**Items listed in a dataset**
++++++++++

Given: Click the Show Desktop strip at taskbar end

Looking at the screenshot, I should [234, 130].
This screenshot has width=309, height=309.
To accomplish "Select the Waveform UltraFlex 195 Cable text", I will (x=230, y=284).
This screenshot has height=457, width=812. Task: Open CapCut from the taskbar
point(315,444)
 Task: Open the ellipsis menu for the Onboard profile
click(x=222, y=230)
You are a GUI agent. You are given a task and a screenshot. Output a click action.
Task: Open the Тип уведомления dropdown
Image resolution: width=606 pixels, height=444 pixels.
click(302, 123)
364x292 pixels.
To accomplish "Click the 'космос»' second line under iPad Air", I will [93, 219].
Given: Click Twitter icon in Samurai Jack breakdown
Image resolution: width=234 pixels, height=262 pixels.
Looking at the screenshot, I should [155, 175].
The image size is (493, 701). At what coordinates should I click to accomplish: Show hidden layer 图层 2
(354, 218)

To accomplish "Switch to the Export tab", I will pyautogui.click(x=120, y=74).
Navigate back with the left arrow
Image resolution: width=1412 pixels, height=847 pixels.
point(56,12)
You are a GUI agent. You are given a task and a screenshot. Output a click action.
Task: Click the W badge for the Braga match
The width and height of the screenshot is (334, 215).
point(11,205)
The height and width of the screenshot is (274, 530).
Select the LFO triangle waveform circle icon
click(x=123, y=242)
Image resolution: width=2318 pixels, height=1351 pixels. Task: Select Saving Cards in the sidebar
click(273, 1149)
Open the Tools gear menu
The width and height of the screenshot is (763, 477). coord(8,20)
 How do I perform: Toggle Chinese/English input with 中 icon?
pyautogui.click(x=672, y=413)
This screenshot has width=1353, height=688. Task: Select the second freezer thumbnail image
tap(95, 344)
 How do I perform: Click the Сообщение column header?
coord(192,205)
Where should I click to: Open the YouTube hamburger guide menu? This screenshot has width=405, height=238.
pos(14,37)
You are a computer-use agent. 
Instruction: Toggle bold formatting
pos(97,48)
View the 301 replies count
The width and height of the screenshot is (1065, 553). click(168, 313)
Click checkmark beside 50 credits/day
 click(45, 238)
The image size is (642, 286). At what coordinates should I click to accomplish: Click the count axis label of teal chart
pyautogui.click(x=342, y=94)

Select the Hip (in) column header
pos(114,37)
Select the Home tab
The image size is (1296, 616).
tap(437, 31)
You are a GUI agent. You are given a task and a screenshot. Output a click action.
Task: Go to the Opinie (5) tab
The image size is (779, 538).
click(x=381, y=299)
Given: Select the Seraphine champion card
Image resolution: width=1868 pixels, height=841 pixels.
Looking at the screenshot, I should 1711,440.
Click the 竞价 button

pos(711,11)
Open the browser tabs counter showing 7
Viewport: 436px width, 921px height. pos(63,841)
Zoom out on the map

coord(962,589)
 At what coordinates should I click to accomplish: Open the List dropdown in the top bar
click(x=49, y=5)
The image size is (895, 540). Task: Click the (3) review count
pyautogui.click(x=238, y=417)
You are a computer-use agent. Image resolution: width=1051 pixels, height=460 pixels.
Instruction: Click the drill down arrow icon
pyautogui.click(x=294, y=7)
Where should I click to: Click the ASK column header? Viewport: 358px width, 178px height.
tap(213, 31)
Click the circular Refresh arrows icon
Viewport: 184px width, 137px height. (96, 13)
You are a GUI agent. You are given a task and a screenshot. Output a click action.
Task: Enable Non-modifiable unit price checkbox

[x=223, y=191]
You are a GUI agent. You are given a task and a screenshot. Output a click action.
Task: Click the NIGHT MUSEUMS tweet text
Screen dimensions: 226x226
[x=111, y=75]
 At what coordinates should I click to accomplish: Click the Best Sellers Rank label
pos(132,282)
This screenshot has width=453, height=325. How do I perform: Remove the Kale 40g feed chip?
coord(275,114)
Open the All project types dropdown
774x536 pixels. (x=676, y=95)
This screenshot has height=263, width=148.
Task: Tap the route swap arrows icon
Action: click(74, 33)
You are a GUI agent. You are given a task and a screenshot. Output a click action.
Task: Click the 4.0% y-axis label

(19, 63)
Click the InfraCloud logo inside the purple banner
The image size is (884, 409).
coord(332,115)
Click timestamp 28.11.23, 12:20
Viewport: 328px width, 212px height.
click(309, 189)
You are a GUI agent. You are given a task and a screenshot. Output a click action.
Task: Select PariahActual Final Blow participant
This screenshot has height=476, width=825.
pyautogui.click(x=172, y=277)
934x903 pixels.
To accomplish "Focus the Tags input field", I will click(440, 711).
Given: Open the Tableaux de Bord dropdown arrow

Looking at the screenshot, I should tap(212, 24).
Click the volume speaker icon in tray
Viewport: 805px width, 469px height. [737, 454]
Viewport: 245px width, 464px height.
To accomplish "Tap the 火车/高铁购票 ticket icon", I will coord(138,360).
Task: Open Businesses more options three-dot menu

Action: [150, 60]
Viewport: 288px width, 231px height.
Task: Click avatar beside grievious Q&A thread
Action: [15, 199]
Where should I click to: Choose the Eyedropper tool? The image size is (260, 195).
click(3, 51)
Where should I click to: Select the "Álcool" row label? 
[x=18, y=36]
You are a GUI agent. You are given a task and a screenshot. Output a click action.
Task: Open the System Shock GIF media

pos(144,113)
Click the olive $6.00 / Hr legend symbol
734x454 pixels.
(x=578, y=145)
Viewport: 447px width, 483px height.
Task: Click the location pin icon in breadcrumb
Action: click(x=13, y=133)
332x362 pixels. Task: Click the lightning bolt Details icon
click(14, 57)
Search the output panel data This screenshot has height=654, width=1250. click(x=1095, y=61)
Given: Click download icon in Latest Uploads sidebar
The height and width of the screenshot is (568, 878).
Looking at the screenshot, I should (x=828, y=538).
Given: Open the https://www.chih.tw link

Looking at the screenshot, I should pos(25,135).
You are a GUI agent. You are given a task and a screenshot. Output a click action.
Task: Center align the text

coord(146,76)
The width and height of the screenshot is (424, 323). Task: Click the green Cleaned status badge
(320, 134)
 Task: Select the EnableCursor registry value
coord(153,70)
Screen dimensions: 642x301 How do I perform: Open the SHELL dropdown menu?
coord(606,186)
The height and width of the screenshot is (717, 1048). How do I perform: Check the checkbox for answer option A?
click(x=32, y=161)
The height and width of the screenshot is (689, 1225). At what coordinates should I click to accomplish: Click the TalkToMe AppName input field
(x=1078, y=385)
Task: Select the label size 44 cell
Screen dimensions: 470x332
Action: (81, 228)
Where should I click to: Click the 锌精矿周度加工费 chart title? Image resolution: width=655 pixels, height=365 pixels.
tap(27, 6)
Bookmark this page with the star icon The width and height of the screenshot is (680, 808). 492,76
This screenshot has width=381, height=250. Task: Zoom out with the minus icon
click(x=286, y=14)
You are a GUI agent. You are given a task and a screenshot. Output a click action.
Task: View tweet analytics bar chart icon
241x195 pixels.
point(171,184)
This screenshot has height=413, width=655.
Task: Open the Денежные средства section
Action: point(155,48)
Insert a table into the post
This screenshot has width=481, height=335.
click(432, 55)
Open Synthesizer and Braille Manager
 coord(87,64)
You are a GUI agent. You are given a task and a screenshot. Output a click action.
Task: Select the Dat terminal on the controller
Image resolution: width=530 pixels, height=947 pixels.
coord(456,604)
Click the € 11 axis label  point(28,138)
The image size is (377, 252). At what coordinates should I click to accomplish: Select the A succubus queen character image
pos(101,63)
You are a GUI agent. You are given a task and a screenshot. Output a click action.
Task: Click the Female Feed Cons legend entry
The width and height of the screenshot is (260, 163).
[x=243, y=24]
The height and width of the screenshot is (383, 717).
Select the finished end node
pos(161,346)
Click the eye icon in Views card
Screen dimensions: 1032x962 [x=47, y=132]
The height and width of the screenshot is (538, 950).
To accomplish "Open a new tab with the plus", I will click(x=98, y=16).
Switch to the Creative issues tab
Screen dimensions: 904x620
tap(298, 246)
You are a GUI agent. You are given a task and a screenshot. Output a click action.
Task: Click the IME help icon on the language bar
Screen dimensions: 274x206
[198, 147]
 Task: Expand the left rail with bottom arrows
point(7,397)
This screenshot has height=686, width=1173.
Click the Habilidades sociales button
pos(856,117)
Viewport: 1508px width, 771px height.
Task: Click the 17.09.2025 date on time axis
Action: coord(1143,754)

++++++++++

**Your assignment**
An exact, complete copy of the lines above from the one with "Select the Hip (in) column header" through the one with "Given: Select the Seraphine champion card" is the whole answer.

**Solution to this exercise**
Select the Hip (in) column header
pos(114,37)
Select the Home tab
The image size is (1296, 616).
tap(437, 31)
You are a GUI agent. You are given a task and a screenshot. Output a click action.
Task: Go to the Opinie (5) tab
The image size is (779, 538).
click(x=381, y=299)
Given: Select the Seraphine champion card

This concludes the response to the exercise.